To do:
Please copy out every line in the records below that includes the word "agent".

Saved data entries
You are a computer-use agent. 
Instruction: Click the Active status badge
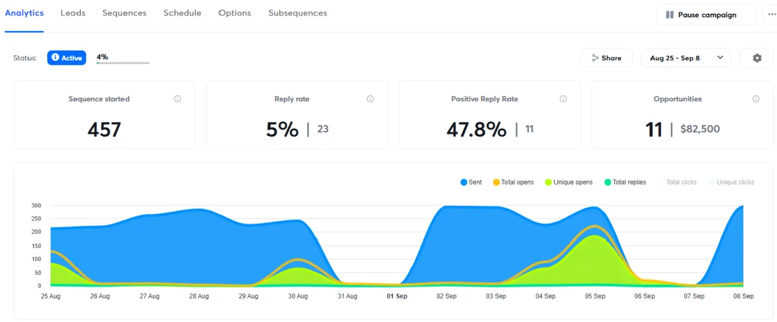pos(67,58)
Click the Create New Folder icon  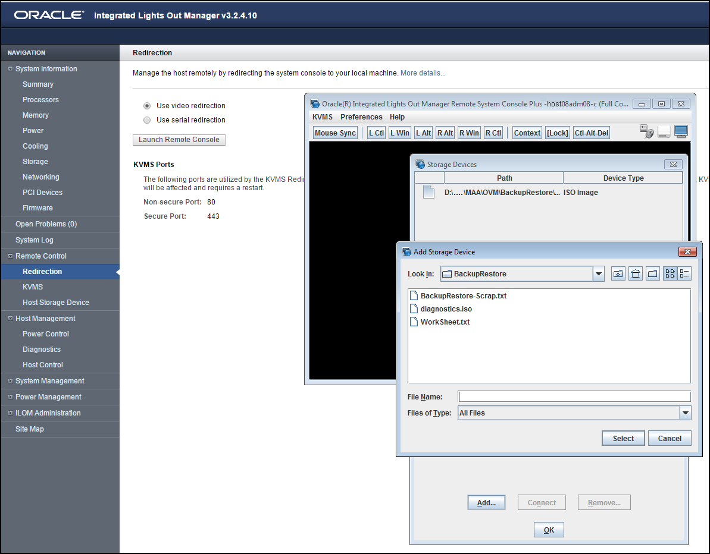pyautogui.click(x=652, y=273)
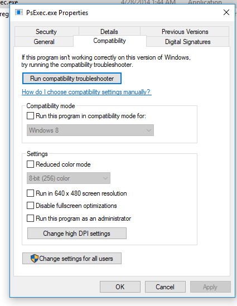
Task: Click the UAC shield icon on the all-users button
Action: pyautogui.click(x=35, y=259)
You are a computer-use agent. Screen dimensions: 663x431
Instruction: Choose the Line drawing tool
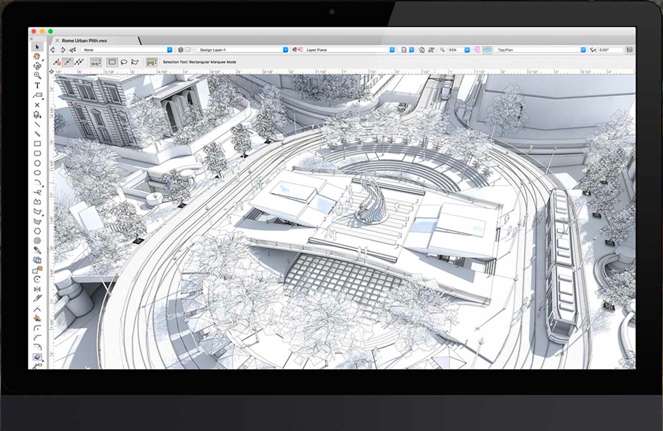point(37,124)
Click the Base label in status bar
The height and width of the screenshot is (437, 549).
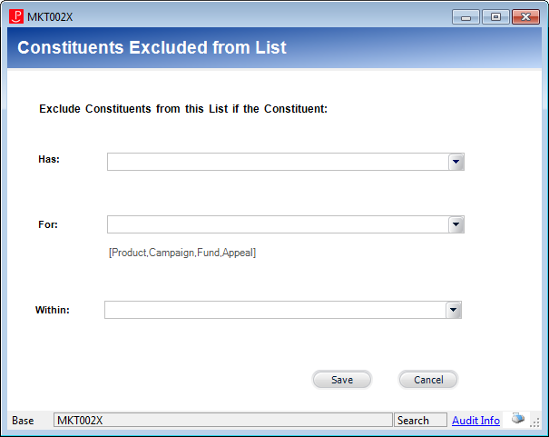pyautogui.click(x=23, y=421)
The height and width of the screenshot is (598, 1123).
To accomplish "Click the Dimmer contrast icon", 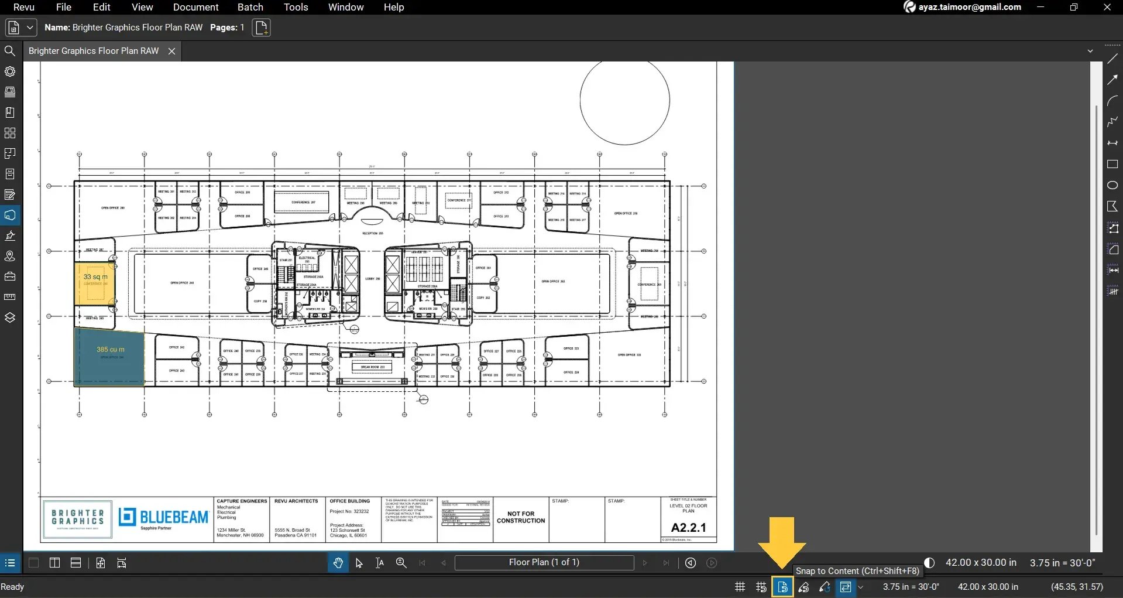I will [929, 563].
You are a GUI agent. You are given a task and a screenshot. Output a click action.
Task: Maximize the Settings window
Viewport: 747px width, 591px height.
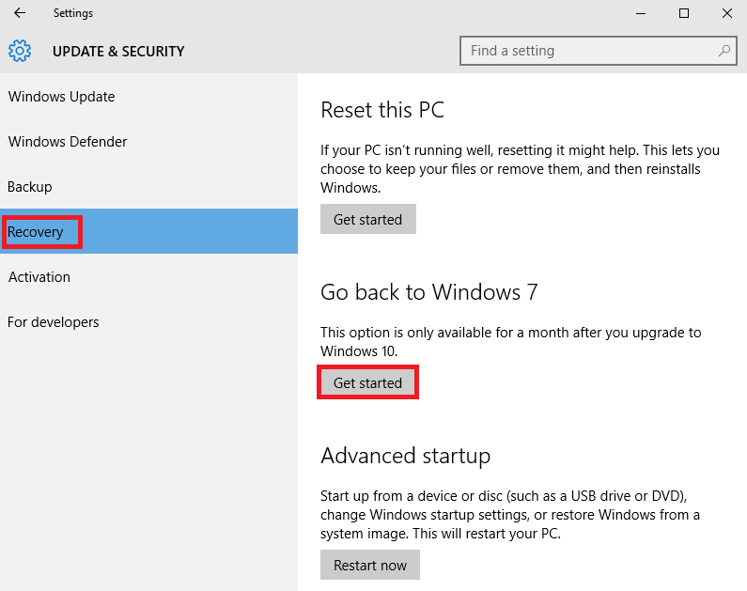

Solution to the problem:
You are a computer-use agent. 
You are a computer-use agent. Screen dimensions: 663x431
You are a GUI agent. You are given a task and a screenshot. Output a click action.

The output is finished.